● Pixel coordinate grounding data:
***
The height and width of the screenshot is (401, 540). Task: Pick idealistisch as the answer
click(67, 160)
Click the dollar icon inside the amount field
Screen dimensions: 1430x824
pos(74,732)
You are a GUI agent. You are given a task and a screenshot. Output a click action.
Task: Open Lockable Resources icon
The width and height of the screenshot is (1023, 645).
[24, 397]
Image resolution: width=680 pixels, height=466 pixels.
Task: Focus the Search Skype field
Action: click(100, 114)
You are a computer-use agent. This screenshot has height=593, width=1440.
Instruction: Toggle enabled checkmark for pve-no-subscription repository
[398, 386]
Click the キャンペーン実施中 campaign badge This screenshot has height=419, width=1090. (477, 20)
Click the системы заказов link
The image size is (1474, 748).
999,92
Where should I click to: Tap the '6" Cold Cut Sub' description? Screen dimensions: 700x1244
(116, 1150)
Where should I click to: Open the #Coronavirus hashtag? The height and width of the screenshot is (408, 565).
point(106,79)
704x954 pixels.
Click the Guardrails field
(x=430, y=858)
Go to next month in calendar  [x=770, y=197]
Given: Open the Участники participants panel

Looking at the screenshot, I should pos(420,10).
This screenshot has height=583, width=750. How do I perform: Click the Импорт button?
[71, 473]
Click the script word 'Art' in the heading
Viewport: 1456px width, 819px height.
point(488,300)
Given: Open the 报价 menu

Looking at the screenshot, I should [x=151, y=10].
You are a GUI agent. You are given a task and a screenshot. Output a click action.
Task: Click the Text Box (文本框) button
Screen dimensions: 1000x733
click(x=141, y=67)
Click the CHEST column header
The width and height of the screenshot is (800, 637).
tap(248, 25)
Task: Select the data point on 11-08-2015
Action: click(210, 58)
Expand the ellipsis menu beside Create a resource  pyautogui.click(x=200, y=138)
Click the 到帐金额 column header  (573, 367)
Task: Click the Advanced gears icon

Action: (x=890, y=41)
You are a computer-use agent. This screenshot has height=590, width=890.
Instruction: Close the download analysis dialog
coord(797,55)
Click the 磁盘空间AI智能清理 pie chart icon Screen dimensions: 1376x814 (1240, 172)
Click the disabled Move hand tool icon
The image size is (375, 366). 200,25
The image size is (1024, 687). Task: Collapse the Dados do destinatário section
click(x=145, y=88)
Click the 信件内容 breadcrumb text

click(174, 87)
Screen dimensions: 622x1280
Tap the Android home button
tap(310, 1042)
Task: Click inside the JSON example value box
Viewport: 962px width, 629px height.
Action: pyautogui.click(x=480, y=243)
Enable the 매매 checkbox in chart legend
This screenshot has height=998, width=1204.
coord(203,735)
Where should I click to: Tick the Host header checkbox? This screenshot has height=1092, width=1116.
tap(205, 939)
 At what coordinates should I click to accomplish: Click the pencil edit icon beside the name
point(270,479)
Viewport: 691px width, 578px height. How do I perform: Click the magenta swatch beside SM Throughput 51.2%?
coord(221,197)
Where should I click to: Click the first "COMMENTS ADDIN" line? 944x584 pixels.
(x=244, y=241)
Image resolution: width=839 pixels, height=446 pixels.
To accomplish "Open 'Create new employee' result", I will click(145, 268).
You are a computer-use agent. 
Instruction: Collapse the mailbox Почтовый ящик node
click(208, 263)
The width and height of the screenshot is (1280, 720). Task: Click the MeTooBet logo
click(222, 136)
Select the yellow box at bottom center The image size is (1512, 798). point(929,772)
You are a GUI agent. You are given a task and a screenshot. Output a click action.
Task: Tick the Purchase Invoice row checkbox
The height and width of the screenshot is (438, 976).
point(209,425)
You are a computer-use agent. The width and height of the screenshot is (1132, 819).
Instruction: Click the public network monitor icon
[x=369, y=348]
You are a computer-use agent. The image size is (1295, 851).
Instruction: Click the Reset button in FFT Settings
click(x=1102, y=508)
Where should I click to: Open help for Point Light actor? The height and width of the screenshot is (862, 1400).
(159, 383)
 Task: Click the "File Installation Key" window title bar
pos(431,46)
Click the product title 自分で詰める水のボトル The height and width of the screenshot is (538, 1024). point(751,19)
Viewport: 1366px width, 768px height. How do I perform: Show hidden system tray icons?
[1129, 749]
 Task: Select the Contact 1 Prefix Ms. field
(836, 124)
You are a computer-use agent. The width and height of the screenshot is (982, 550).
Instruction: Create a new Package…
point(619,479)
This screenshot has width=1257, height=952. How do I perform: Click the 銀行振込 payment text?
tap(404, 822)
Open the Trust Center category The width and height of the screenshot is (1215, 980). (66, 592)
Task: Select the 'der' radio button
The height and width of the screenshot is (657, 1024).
***
● Exercise instructions:
Print all of the data exactly as it was given.

● Task solution:
The height and width of the screenshot is (401, 540). Task: Pick idealistisch as the answer
click(67, 160)
Click the dollar icon inside the amount field
Screen dimensions: 1430x824
pos(74,732)
You are a GUI agent. You are given a task and a screenshot. Output a click action.
Task: Open Lockable Resources icon
The width and height of the screenshot is (1023, 645).
[24, 397]
Image resolution: width=680 pixels, height=466 pixels.
Task: Focus the Search Skype field
Action: click(100, 114)
You are a computer-use agent. This screenshot has height=593, width=1440.
Instruction: Toggle enabled checkmark for pve-no-subscription repository
[398, 386]
Click the キャンペーン実施中 campaign badge This screenshot has height=419, width=1090. (477, 20)
Click the системы заказов link
The image size is (1474, 748).
999,92
Where should I click to: Tap the '6" Cold Cut Sub' description? Screen dimensions: 700x1244
(116, 1150)
Where should I click to: Open the #Coronavirus hashtag? The height and width of the screenshot is (408, 565).
point(106,79)
704x954 pixels.
Click the Guardrails field
(x=430, y=858)
Go to next month in calendar  [x=770, y=197]
Given: Open the Участники participants panel

Looking at the screenshot, I should pos(420,10).
This screenshot has height=583, width=750. How do I perform: Click the Импорт button?
[71, 473]
Click the script word 'Art' in the heading
Viewport: 1456px width, 819px height.
point(488,300)
Given: Open the 报价 menu

Looking at the screenshot, I should [x=151, y=10].
You are a GUI agent. You are given a task and a screenshot. Output a click action.
Task: Click the Text Box (文本框) button
Screen dimensions: 1000x733
click(x=141, y=67)
Click the CHEST column header
The width and height of the screenshot is (800, 637).
tap(248, 25)
Task: Select the data point on 11-08-2015
Action: click(210, 58)
Expand the ellipsis menu beside Create a resource  pyautogui.click(x=200, y=138)
Click the 到帐金额 column header  (573, 367)
Task: Click the Advanced gears icon

Action: (x=890, y=41)
You are a computer-use agent. This screenshot has height=590, width=890.
Instruction: Close the download analysis dialog
coord(797,55)
Click the 磁盘空间AI智能清理 pie chart icon Screen dimensions: 1376x814 (1240, 172)
Click the disabled Move hand tool icon
The image size is (375, 366). 200,25
The image size is (1024, 687). Task: Collapse the Dados do destinatário section
click(x=145, y=88)
Click the 信件内容 breadcrumb text

click(174, 87)
Screen dimensions: 622x1280
Tap the Android home button
tap(310, 1042)
Task: Click inside the JSON example value box
Viewport: 962px width, 629px height.
Action: pyautogui.click(x=480, y=243)
Enable the 매매 checkbox in chart legend
This screenshot has height=998, width=1204.
coord(203,735)
Where should I click to: Tick the Host header checkbox? This screenshot has height=1092, width=1116.
tap(205, 939)
 At what coordinates should I click to accomplish: Click the pencil edit icon beside the name
point(270,479)
Viewport: 691px width, 578px height. How do I perform: Click the magenta swatch beside SM Throughput 51.2%?
coord(221,197)
Where should I click to: Click the first "COMMENTS ADDIN" line? 944x584 pixels.
(x=244, y=241)
Image resolution: width=839 pixels, height=446 pixels.
To accomplish "Open 'Create new employee' result", I will click(145, 268).
You are a computer-use agent. 
Instruction: Collapse the mailbox Почтовый ящик node
click(208, 263)
The width and height of the screenshot is (1280, 720). Task: Click the MeTooBet logo
click(222, 136)
Select the yellow box at bottom center The image size is (1512, 798). point(929,772)
You are a GUI agent. You are given a task and a screenshot. Output a click action.
Task: Tick the Purchase Invoice row checkbox
The height and width of the screenshot is (438, 976).
point(209,425)
You are a computer-use agent. The width and height of the screenshot is (1132, 819).
Instruction: Click the public network monitor icon
[x=369, y=348]
You are a computer-use agent. The image size is (1295, 851).
Instruction: Click the Reset button in FFT Settings
click(x=1102, y=508)
Where should I click to: Open help for Point Light actor? The height and width of the screenshot is (862, 1400).
(159, 383)
 Task: Click the "File Installation Key" window title bar
pos(431,46)
Click the product title 自分で詰める水のボトル The height and width of the screenshot is (538, 1024). point(751,19)
Viewport: 1366px width, 768px height. How do I perform: Show hidden system tray icons?
[1129, 749]
 Task: Select the Contact 1 Prefix Ms. field
(836, 124)
You are a computer-use agent. The width and height of the screenshot is (982, 550).
Instruction: Create a new Package…
point(619,479)
This screenshot has width=1257, height=952. How do I perform: Click the 銀行振込 payment text?
tap(404, 822)
Open the Trust Center category The width and height of the screenshot is (1215, 980). (66, 592)
Task: Select the 'der' radio button
The height and width of the screenshot is (657, 1024).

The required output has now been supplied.